Towards Optimizing Acetic Acid Utilization In Saccharomyces cerevisiae Through gRNA-Landing Pads

Abstract

Lignocellulosic biomass, residual biomass from the agricultural and forestry industries, is the most abundant organic substance on the planet. For efficient utilization by Saccharomyces cerevisiae, the biomass must undergo a pretreatment process that typically generates strong inhibitors, with acetate being the most prominent. This project served as a proof of concept and explored optimization of acetate utilization in Saccharomyces cerevisiae using a gRNA-landing pad strategy.
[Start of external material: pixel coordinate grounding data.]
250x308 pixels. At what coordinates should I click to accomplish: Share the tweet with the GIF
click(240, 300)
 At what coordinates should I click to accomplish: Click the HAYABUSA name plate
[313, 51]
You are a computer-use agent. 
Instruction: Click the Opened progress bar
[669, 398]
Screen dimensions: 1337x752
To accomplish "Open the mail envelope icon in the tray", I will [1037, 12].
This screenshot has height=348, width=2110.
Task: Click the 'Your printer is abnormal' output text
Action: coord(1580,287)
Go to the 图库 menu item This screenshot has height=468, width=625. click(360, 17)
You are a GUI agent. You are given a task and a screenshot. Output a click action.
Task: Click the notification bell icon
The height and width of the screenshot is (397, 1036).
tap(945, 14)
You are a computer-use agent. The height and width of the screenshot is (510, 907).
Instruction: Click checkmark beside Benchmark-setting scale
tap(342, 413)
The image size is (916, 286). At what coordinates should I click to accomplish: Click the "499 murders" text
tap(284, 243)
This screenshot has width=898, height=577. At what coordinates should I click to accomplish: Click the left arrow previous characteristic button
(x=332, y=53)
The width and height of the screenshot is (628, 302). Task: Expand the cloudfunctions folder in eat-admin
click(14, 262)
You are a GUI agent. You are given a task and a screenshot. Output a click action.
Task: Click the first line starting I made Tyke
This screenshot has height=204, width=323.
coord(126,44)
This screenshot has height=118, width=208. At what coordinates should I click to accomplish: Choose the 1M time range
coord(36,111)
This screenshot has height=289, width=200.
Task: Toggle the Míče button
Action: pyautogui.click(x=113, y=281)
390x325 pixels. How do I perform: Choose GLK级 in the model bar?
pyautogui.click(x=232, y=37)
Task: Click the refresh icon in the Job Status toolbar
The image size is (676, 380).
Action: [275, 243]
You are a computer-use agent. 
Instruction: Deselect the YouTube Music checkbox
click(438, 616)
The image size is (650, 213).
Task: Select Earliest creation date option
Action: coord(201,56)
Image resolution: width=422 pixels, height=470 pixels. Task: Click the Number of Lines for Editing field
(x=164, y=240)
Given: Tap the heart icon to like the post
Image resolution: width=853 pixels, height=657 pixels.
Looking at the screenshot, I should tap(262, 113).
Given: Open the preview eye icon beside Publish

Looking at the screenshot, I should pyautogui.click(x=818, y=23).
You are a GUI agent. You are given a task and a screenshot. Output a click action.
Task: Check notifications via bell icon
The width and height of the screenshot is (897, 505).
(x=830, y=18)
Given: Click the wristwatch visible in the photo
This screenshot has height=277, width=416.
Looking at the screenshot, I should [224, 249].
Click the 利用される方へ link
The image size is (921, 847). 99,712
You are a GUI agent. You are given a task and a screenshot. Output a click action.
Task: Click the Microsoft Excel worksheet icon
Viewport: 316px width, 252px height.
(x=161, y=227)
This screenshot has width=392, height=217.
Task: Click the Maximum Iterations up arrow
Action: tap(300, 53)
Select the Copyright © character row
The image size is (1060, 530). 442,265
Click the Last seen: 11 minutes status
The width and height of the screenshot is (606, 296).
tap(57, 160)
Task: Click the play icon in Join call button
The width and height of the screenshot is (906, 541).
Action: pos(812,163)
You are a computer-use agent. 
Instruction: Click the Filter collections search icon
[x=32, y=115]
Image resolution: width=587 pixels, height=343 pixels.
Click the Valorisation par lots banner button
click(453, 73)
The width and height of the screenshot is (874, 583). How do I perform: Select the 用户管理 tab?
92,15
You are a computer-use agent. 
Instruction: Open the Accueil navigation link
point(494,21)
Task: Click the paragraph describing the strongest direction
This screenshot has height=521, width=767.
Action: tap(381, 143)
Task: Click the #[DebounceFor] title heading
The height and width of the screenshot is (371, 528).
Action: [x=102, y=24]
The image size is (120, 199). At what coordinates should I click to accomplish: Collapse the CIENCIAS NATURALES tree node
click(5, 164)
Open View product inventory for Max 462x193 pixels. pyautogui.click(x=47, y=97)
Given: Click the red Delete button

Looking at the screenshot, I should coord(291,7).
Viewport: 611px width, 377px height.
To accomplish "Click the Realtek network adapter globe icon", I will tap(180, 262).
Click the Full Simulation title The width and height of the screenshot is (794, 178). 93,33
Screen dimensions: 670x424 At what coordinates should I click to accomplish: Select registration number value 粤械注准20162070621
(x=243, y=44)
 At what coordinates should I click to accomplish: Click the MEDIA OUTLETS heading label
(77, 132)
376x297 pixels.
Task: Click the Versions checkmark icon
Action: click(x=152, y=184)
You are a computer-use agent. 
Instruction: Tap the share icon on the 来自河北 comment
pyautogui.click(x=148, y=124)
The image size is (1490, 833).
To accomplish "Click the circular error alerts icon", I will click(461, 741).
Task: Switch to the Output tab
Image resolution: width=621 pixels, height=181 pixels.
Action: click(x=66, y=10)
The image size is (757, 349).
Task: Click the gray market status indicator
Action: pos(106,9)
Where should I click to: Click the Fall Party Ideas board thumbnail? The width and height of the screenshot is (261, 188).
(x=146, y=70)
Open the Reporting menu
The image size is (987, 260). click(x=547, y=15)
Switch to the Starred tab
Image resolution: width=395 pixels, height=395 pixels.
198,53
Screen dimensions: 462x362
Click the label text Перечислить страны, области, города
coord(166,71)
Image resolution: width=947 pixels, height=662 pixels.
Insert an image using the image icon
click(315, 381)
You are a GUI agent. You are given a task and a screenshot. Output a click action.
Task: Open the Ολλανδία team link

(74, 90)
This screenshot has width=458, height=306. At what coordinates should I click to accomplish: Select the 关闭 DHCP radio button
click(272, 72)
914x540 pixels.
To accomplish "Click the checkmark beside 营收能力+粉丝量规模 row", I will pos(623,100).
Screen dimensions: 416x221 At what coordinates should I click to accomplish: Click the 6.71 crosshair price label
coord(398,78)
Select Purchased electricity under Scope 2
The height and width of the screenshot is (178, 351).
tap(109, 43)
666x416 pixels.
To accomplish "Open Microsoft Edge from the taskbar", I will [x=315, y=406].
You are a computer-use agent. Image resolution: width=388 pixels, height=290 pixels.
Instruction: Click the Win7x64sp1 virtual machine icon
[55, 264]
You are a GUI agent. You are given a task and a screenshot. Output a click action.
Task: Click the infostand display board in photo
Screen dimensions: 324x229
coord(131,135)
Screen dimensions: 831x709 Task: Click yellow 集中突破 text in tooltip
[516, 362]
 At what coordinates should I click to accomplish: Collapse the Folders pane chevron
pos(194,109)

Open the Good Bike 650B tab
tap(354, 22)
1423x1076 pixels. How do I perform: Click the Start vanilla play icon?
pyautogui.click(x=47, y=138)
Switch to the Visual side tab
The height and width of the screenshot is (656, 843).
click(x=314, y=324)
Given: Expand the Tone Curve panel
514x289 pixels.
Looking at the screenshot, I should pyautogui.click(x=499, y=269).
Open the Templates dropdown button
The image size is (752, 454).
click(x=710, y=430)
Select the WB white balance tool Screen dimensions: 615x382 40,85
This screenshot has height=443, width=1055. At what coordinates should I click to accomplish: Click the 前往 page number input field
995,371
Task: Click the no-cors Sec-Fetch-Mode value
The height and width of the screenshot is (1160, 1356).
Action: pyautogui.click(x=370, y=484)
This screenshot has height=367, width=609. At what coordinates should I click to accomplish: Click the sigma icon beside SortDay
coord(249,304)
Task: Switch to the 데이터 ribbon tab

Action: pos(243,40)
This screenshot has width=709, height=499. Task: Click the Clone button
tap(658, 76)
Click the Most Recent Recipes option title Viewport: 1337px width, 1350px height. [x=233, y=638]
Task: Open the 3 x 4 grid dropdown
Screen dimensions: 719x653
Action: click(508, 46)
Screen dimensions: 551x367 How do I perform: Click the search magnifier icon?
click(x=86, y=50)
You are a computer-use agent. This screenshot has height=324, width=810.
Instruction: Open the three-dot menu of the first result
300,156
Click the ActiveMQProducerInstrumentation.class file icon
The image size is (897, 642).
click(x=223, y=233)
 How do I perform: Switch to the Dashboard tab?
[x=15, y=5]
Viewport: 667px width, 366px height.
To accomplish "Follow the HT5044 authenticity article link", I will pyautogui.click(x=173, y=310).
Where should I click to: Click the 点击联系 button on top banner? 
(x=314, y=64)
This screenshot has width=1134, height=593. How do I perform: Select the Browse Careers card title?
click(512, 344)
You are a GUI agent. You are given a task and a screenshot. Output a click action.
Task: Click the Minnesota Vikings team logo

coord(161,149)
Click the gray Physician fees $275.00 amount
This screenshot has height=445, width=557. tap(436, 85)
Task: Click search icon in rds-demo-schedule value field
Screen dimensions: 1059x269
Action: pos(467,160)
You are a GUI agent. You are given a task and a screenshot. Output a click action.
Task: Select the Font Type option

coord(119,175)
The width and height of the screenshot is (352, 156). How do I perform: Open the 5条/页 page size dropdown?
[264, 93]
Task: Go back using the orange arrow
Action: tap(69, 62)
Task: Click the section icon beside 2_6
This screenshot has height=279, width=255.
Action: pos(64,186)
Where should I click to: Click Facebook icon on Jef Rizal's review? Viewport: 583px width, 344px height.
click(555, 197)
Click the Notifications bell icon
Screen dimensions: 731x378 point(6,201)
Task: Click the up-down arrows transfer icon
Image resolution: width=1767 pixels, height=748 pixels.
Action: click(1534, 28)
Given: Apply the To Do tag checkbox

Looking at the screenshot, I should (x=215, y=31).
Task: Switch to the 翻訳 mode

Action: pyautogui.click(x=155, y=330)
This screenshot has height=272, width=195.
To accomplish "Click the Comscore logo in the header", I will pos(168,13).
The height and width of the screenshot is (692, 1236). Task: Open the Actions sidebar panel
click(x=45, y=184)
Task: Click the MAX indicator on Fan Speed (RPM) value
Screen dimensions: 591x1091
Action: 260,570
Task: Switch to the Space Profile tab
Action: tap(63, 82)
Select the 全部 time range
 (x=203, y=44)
This was done through a wide range of molecular biology methods such as the transformation of Escherichia coli and the Saccharomyces cerevisiae strain LX6, restriction cloning, cloning using the MoClo system, as well as in-silico design of plasmids and primers. A gRNA-landing pad was successfully assembled in-vitro, using in-silico custom-made MoClo parts, and transformed into Escherichia coli. Transformation of the gRNA-landing pad into LX6 presented a challenge, that as of yet is not overcome. Despite the challenges in transforming the yeast, the creation of an easy-to-assemble gRNA-landing pad could enable a fast and reliable method for future research involving gRNA-landing pads Saccharomyces cerevisiae.